Six men thought to be Islamic radicals stormed a disputed temple complex that is the main flash point for Hindu-Muslim tensions in India, and five of them died in a gun battle with police, authorities said Tuesday. The sixth man apparently blew himself up.

The attack on the temple complex in the town of Ayodhya, about 345 miles east of New Delhi, sparked fears of communal violence of the sort that occurred after Hindu extremists destroyed a mosque on the same site 13 years ago, triggering riots that left more than 2,000 people dead.

Security forces across the country were placed on alert after Tuesday's attack.

The opposition Bharatiya Janata Party (BJP) called for nationwide protests over what it said was the failure of the government, led by the Congress Party, to provide adequate security for the temple complex, known to Hindus as Ram Janmabhoomi. Hindu nationalists associated with the BJP have long campaigned for the construction of a temple on the ruins of the mosque.

"Tomorrow all over the country we will protest and express anguish over the incident," the BJP's president, L.K. Advani, said at a news conference. "Ram Janmabhoomi is a very sacred place, and the response to the attack over it should be equally fitting."

Advani has been accused of encouraging the Hindu mob that tore down the 16th-century Babri mosque in 1992. Many Hindus revere the temple complex as the birthplace of the god Ram and believe the mosque was built on the site of an ancient Hindu temple.

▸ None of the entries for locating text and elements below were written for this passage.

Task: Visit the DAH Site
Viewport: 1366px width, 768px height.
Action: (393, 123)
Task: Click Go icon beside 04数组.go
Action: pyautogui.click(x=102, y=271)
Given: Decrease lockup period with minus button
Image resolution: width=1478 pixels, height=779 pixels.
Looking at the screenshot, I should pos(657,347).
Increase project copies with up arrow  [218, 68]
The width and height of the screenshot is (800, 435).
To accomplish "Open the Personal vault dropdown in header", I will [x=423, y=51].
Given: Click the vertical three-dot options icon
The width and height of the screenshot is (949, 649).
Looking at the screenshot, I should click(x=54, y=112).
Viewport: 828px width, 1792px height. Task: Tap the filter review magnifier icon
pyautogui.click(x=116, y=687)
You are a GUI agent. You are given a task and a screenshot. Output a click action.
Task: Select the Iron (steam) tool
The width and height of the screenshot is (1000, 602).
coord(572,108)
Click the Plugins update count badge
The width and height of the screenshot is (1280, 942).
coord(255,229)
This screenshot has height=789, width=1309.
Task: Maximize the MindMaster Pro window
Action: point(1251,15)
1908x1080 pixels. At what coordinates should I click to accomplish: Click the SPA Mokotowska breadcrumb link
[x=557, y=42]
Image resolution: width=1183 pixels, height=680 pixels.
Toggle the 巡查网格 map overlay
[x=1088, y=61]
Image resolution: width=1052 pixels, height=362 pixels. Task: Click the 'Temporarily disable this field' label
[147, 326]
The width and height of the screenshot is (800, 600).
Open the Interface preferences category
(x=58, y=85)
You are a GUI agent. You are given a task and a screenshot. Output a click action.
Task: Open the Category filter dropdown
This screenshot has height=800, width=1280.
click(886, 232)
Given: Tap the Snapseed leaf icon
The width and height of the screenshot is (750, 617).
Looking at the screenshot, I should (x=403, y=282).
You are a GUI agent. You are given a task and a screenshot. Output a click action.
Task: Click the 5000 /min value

Authorities said Tuesday's incident in the state of Uttar Pradesh began about 9:15 a.m. when five of the attackers drove up to the site in a car. Another man then detonated explosives inside a jeep, killing himself and opening a hole in the iron fence that surrounds the 80-acre complex. The five others then entered through the breach and began firing at police, authorities said.

"It looked like very powerful explosives were used to create a passage into the complex," a witness told the Reuters news agency. "All the attackers were wearing black trousers and shirts, which made them look like commandos."

Police prevented the gunmen from entering the innermost part of the complex, which contains a makeshift, tent-like structure used by Hindu priests and pilgrims. Alok Sinha, the interior secretary of Uttar Pradesh, said that the gun battle lasted nearly two hours and that all five gunmen had been killed, according to Reuters. Three security officers were injured.

Authorities said they had not yet identified the attackers, although some of the country's more extreme Hindu nationalist leaders were quick to blame Pakistan for the incident. Pakistan in the past has supported Islamic militant groups fighting Indian forces in the disputed Himalayan province of Kashmir, but relations between the two nuclear-armed neighbors have greatly improved since the start of a peace process last year.

Indians gather around the wreckage of a jeep that was used to breach a security fence at the controversial Ayodhya site in Uttar Pradesh state.